▶ Assignment
Using the listing below, copy exactly the lines from the one containing "Sewing Machines [button] (409, 148)" to the one containing "Accès à l’information (1178, 930)", both lines included, and no others.

### Available records

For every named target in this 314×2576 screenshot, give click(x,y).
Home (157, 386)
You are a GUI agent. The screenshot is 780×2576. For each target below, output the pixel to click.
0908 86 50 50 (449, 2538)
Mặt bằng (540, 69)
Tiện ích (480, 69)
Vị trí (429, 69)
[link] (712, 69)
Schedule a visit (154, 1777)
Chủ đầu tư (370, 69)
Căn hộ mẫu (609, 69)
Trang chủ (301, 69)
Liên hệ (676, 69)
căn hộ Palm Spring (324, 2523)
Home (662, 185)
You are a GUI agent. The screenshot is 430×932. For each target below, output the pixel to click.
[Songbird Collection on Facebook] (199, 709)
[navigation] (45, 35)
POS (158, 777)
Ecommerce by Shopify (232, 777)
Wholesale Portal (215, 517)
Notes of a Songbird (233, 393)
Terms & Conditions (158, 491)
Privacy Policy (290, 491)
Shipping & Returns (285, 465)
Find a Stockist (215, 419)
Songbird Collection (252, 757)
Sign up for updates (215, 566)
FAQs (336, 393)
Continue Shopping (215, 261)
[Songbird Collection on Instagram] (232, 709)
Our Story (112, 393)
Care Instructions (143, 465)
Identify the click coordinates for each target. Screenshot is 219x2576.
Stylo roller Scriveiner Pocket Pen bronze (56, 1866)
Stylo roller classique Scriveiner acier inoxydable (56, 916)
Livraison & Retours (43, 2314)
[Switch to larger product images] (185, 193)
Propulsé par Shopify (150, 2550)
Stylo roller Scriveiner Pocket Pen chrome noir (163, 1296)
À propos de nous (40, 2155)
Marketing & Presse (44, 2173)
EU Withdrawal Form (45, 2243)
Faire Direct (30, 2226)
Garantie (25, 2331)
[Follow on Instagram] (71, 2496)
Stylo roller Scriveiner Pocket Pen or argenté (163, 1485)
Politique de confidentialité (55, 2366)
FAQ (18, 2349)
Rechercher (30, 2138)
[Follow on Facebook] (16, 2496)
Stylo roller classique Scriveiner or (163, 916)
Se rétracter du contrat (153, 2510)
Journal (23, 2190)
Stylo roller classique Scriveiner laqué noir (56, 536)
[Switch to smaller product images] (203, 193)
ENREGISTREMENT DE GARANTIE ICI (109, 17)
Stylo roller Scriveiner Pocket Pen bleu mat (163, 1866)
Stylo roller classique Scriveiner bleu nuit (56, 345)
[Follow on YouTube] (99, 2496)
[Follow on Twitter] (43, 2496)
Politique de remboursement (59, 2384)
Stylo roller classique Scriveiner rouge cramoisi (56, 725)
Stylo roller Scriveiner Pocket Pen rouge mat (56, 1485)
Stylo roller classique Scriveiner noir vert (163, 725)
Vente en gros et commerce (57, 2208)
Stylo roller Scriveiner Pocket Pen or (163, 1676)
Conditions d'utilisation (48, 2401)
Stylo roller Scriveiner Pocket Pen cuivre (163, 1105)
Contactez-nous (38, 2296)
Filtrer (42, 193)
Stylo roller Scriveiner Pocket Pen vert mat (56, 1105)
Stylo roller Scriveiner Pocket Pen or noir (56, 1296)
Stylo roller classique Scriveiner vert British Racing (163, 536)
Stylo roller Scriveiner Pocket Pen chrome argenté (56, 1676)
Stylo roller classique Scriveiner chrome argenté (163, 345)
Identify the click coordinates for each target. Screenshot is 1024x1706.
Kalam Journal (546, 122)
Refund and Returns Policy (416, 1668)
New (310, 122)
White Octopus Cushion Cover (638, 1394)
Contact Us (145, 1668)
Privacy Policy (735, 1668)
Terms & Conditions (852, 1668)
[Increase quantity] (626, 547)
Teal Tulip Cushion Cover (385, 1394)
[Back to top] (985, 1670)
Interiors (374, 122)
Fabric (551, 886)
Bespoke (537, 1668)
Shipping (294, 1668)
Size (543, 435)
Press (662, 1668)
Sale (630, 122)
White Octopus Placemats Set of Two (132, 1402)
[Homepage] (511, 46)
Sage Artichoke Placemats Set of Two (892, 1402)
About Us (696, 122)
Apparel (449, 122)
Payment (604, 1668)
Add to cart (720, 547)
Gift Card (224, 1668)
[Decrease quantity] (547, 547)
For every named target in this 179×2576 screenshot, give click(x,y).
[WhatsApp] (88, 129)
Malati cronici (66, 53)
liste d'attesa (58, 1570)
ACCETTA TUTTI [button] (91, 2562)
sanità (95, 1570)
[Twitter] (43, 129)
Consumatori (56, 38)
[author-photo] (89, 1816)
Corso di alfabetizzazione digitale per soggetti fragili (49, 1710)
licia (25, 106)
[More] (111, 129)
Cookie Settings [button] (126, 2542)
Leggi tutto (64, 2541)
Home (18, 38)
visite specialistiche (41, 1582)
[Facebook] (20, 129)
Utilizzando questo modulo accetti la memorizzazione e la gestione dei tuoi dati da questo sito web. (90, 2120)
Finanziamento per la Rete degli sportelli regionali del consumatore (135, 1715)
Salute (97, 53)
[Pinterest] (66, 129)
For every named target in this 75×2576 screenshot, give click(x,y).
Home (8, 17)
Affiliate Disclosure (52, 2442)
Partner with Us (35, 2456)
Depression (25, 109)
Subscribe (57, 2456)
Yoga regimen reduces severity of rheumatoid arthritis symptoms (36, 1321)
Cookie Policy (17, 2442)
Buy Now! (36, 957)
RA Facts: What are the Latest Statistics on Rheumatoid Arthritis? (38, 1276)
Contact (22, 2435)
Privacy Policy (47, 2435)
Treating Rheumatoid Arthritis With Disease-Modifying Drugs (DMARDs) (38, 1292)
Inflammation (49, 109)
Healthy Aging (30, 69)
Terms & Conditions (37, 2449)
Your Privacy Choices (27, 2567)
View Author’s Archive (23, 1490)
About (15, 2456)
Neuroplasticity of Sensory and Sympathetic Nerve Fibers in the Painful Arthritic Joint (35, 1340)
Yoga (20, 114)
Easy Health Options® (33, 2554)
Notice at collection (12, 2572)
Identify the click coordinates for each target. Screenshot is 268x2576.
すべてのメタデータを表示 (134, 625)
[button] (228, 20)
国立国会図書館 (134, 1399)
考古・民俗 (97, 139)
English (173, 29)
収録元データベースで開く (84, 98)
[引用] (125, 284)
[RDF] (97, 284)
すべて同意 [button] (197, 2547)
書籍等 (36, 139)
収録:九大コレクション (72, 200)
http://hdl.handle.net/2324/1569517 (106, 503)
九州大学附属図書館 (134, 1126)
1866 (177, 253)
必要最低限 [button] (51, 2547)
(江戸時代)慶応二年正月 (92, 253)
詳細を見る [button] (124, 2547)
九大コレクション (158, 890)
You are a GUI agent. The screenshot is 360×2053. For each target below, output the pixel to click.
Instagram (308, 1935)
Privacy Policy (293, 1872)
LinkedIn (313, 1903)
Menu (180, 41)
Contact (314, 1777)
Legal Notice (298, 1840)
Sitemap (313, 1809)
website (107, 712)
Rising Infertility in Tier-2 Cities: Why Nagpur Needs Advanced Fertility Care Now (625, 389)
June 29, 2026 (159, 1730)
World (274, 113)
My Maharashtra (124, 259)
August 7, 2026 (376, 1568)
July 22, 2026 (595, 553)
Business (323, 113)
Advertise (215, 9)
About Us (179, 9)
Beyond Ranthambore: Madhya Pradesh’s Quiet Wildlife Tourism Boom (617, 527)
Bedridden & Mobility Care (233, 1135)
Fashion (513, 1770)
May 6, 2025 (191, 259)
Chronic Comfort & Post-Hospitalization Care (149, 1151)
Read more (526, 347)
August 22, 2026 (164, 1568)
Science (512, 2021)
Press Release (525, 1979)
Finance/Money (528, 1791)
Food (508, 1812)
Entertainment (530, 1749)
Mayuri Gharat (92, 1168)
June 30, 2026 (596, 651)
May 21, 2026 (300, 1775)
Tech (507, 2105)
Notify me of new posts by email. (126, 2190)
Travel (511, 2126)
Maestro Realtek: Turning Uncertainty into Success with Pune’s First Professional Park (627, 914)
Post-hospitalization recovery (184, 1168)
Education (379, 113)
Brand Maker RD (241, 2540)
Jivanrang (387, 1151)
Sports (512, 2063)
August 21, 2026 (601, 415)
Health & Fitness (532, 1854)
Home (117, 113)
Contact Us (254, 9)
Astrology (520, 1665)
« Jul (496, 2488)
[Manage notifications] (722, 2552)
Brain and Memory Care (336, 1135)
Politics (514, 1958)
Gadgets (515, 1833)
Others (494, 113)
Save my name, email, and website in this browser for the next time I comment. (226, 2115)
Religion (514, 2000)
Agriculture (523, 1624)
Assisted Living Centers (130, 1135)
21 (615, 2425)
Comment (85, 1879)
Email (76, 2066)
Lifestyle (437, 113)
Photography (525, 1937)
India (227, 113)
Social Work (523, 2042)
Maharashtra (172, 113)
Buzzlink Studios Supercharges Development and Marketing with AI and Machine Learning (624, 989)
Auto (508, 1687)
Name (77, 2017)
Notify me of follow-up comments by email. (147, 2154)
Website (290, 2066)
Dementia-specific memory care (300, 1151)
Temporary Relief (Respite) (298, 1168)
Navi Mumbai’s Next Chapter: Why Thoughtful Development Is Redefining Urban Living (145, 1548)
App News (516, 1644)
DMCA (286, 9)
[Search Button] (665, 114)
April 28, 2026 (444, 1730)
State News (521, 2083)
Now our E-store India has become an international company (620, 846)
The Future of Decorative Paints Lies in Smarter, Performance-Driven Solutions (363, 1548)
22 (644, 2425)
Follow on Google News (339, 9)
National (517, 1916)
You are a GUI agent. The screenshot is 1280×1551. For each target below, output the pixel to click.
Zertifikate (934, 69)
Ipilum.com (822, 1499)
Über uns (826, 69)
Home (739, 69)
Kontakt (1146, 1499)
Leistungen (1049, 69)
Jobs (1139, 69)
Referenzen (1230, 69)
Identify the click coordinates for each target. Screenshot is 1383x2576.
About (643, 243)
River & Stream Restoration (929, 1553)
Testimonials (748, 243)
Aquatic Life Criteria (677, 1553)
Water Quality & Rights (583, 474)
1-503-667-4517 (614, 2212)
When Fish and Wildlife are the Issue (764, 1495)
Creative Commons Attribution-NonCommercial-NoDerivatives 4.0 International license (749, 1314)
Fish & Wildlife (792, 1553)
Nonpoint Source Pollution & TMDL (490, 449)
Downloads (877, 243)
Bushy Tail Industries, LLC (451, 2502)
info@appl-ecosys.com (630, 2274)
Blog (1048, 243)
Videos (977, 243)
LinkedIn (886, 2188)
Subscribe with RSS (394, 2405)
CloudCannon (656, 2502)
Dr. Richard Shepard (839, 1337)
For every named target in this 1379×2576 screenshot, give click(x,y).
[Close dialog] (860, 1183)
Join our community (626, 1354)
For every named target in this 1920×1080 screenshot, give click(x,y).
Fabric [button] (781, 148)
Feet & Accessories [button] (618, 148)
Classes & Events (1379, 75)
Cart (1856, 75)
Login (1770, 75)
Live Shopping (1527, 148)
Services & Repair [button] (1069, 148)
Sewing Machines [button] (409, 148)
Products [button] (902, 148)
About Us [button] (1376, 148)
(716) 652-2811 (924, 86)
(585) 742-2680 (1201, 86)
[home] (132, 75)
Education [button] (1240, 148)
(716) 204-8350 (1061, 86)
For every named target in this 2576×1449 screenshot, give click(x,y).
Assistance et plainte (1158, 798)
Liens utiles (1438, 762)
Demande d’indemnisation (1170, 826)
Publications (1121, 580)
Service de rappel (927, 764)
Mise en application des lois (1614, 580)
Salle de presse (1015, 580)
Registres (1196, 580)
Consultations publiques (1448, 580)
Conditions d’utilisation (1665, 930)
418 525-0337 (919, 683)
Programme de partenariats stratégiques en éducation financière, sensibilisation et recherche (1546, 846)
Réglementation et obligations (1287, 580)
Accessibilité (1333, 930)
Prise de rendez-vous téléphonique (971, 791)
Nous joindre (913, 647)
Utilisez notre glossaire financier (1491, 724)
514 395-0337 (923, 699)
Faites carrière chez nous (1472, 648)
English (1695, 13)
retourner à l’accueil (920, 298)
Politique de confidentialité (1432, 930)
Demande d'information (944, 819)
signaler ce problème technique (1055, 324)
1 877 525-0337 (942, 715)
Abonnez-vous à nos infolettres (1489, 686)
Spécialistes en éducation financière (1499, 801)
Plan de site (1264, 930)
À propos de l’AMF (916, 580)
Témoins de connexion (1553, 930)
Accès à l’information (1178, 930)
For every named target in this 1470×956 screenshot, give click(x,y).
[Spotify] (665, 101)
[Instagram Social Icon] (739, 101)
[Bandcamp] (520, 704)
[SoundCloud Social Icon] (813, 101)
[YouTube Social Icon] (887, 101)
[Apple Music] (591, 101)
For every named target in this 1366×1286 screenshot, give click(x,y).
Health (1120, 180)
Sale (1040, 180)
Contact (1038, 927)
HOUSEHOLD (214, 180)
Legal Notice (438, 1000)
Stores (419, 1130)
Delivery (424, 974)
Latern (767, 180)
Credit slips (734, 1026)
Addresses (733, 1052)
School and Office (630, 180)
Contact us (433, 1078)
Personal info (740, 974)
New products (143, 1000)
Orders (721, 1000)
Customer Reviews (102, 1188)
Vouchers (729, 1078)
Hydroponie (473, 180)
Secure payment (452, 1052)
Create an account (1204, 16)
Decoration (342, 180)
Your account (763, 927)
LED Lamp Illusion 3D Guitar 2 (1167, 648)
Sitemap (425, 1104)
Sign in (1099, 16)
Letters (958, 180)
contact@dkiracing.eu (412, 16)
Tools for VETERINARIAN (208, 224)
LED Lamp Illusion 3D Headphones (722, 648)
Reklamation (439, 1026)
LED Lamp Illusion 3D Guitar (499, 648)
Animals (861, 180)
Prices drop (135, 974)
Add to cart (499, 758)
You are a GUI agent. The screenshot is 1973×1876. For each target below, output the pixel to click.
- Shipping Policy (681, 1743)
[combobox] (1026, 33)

######

▶ Answer area
Sewing Machines [button] (409, 148)
Products [button] (902, 148)
About Us [button] (1376, 148)
(716) 652-2811 (924, 86)
(585) 742-2680 (1201, 86)
[home] (132, 75)
Education [button] (1240, 148)
(716) 204-8350 (1061, 86)
For every named target in this 2576×1449 screenshot, give click(x,y).
Assistance et plainte (1158, 798)
Liens utiles (1438, 762)
Demande d’indemnisation (1170, 826)
Publications (1121, 580)
Service de rappel (927, 764)
Mise en application des lois (1614, 580)
Salle de presse (1015, 580)
Registres (1196, 580)
Consultations publiques (1448, 580)
Conditions d’utilisation (1665, 930)
418 525-0337 (919, 683)
Programme de partenariats stratégiques en éducation financière, sensibilisation et recherche (1546, 846)
Réglementation et obligations (1287, 580)
Accessibilité (1333, 930)
Prise de rendez-vous téléphonique (971, 791)
Nous joindre (913, 647)
Utilisez notre glossaire financier (1491, 724)
514 395-0337 (923, 699)
Faites carrière chez nous (1472, 648)
English (1695, 13)
retourner à l’accueil (920, 298)
Politique de confidentialité (1432, 930)
Demande d'information (944, 819)
signaler ce problème technique (1055, 324)
1 877 525-0337 (942, 715)
Abonnez-vous à nos infolettres (1489, 686)
Spécialistes en éducation financière (1499, 801)
Plan de site (1264, 930)
À propos de l’AMF (916, 580)
Témoins de connexion (1553, 930)
Accès à l’information (1178, 930)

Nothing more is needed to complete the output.